Au fil du temps, Bruce à l'esprit vif se rend compte que son "ange désincarné" nommé Rose et l'adolescent Richie du groupe de psychothérapie sont la même personne. On ne parlera pas de ce qu'il vit en même temps, mais juste après cet épisode, le plus intéressant commence. Cela me rappelle un tournant dans la thérapie traumatique, lorsque plusieurs acteurs se rencontrent: un psychothérapeute, véritable image du client, et en plus toutes ces personnalités imposées qui ont si longtemps recouvert et sauvé la personne réelle de la mort.

Si nous omettons la fusillade caractéristique de telles bandes, une mer de sang, des scènes d'images avec les mains de Rosa-Ritchie clouées à la chaise, alors cela se passe comme ceci: Bruce trouve Rosa chez elle, fait face personnellement au cauchemar de sa vie. Rosa, dans une tentative de sauver son amant et le psychothérapeute en une seule personne, tire sur son frère psychotique, le tuant. C'est une expérience trop forte pour elle, cela la met KO avec une force incroyable sur les tendances à l'autodestruction, mais elles ne sont qu'imposées, non inhérentes à elle. Rose VEUT VIVRE. Elle s'arrête au bord du toit de la tour, ses yeux sont pleins d'appels au salut, elle demande de l'arrêter, de la laisser vivre, de donner un coup de main, une chance de plus. Mais une puissante rafale de vent arrache son corps en apesanteur du bord du toit et elle tombe… La chute semble interminable. Mais dans le film, notre Bruce s'avère d'une dextérité dégoûtante pour un employé de bureau. Il l'attrape, sauve la vie de la fille et retrouve la capacité de voir la couleur… la couleur de la nuit.
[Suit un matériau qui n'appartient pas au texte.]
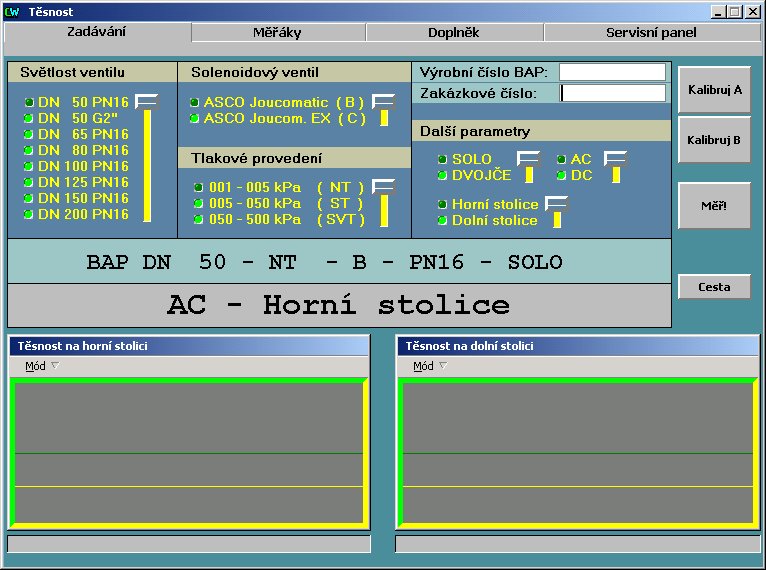
Task: Click the Výrobní číslo BAP input field
Action: click(x=612, y=72)
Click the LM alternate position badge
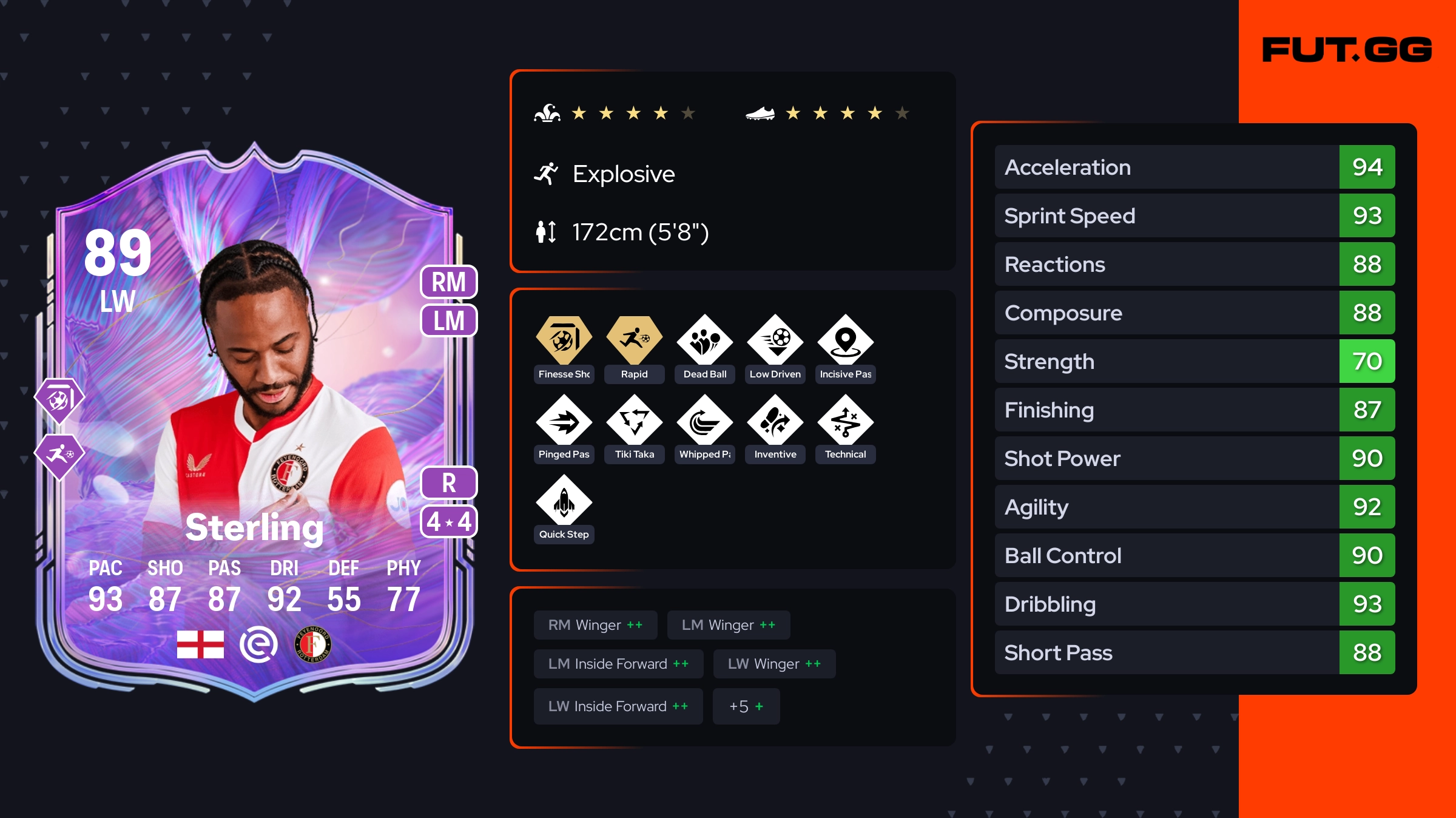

Notre travail avec les survivants d'inceste me semble très peu différent de cette histoire. Après avoir cru le client, nous sommes en guerre avec les fausses personnalités pendant un certain temps, puis avec ses terribles objets intérieurs et sa sexualisation totale. De plus, ce qui suit vient au premier plan: « Je n'ai pas le droit de vivre. Les passions sont vives, le client éprouve une rafale d'autodestruction et nous tend la main au bord du gouffre. À quelle vitesse cela se produit, même si avant cela, des années peuvent passer sans le moindre progrès. Et maintenant c'est une chute sans fin, le plus haut degré de souffrance, un manque de fondement, presque la mort. Ici on "rattrape", on est proche en tombant dans l'abîme, en le ralentissant progressivement et en lui donnant un mouvement inverse. On dirait un conte de fées, ou une descente aux enfers. Mais c'est notre travail, chers collègues.